Reduce the temperature by around 5℃ or place in a room which is within 15℃ - 18℃ (59 - 65℉). As most houseplants are sensitive to temperature change, we can't empathise how important this is to replicate their dormancy period. If all of the steps are fulfilled, an established specimen could produce beautiful clusters of flowers in the spring, lasting several weeks.
|Time of Year||Care Requirements|
|January & Early February||Resting/Dormancy Period. Reduce irrigations and fertilisation.|
|Late February||End of Resting/Dormancy Period. Increase waters and feed using a nitrogen-based fertiliser at monthly intervals.|
|March||Pre-Flowering Period. Use a potassium-based feed fortnightly during this period. Water once the top their of the soil dries out.|
|April||Flowering Period. Maintain moist soil and fortnightly potassium-based feeds.|
|May||End of the Flowering Period. Gradually decrease both water and fertiliser intake in the soil. Remove spent flowers as they wilt.|
|June - August||Water once the top third of the soil dries out. Supplement using houseplant feed or a general plant fertiliser, at monthly intervals.|
|September - December||Resting/Dormancy Period. Reduce irrigations and fertilisation.|
If yours hasn’t flowered during the spring, it's most likely due to incorrect care and its environment throughout the year. During the winter, reduce irrigations so that the soil almost dries out, along with reducing the temperature a few degrees. Provide an area that has at least twelve hours of complete darkness, with an absence of artificial light during the night. The buds may start to drop off if it endures persistent droughts or has been relocated in another room. The table above shows a basic timetable in which you can follow to significantly increase the chance of flowers during the spring.

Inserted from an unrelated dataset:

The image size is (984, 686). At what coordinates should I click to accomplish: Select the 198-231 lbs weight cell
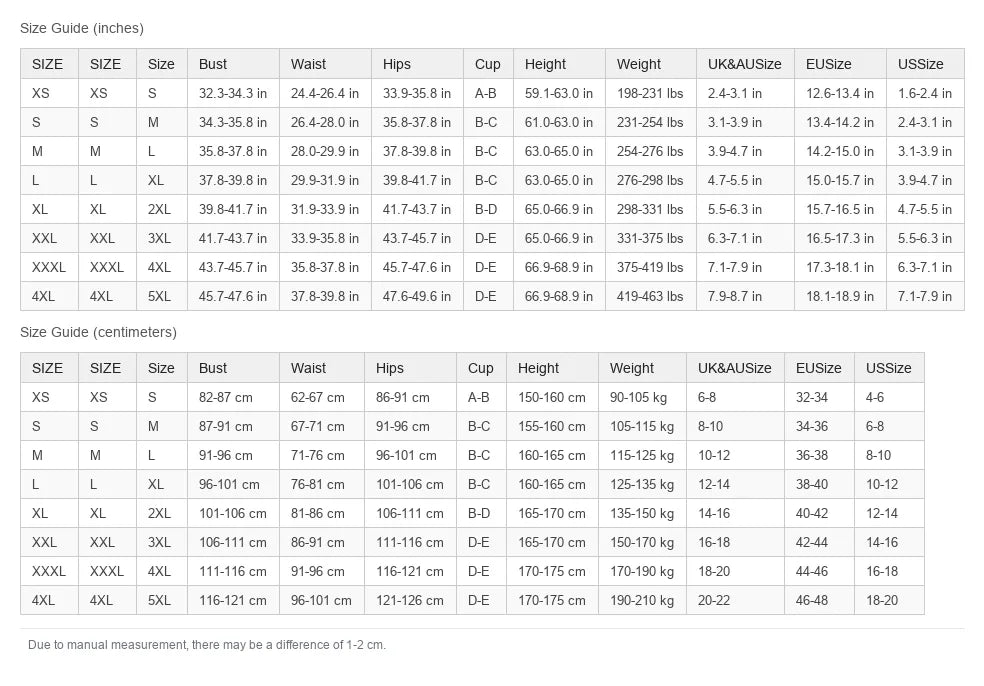[650, 94]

Rhipsalis consists of thirty-five species that originate from tropical or subtropical locations around central America, and in isolated parts of Western Africa. They can either grow on trees (epiphytic), on rocks (lithophytic) or rarely on the ground (terrestrial). The genus was first formally described back in 1788 by Joseph Gaertner (hybridiser of the Easter Cactus) who initially classified it as part of the Cassytha. The scientific name, Rhipsalis, comes from the Greek word for 'wickerwork', referring to its morphology.
10°C - 26°C (50° - 78°F)
H1b - can be grown outdoors in summer in a sheltered location, but is fine to remain indoors. If you decide to bring the plant outdoors, do not allow it to endure more than an hour of direct sunlight a day as this will burn the leaves. Regularly keep an eye out for pests, most notably aphids and mealybugs.
Up to 2m in length with its width solely relying on diameter of the pot that it's in. The ultimate height will take between 5 - 8 years to achieve, but can live over twenty-five years or more in the right care.
Remove yellowed or dying leaves and plant debris to encourage better growth and improve the all-round appearance. Vine cuttings can be taken to halve the vine-length of the specimen, as well as doubling your stock.
Via seed or leaf/stem cuttings. To learn about the essentials with sowing seeds, be sure to click on this link - Seed Propagation Tips.
Rhipsalis will flower each spring with small rosette-shaped blooms, that sport either red, yellow, pink or white appearances. Each flower will take several weeks to develop, lasting up to two weeks whilst open.
Repot every three years using Cactus & Succulent Compost and a larger pot, during the spring. This is an excellent time to check the roots' condition, as well as division. As all tropical cacti are prone to root rot, have a look around the bottom half of the root ball for any brown or broken down roots. If this is the case, remove the affected areas with clean utensils and ease off with the irritations. Click on this link to learn about how to perform the perfect transplant.
Typical diseases associated with Rhipsalis are root or leaf rot, leaf-spot disease & powdery mildew. Keep an eye out for scale, aphids, spider mite, mealybugs & vine weevils. For more information on how to address any of these issues, click on this link. Identifying Common Houseplant Pests & Diseases
This genus is classified as non-poisonous. If large quantities of the plant are eaten, vomiting, nausea and a loss of appetite could occur.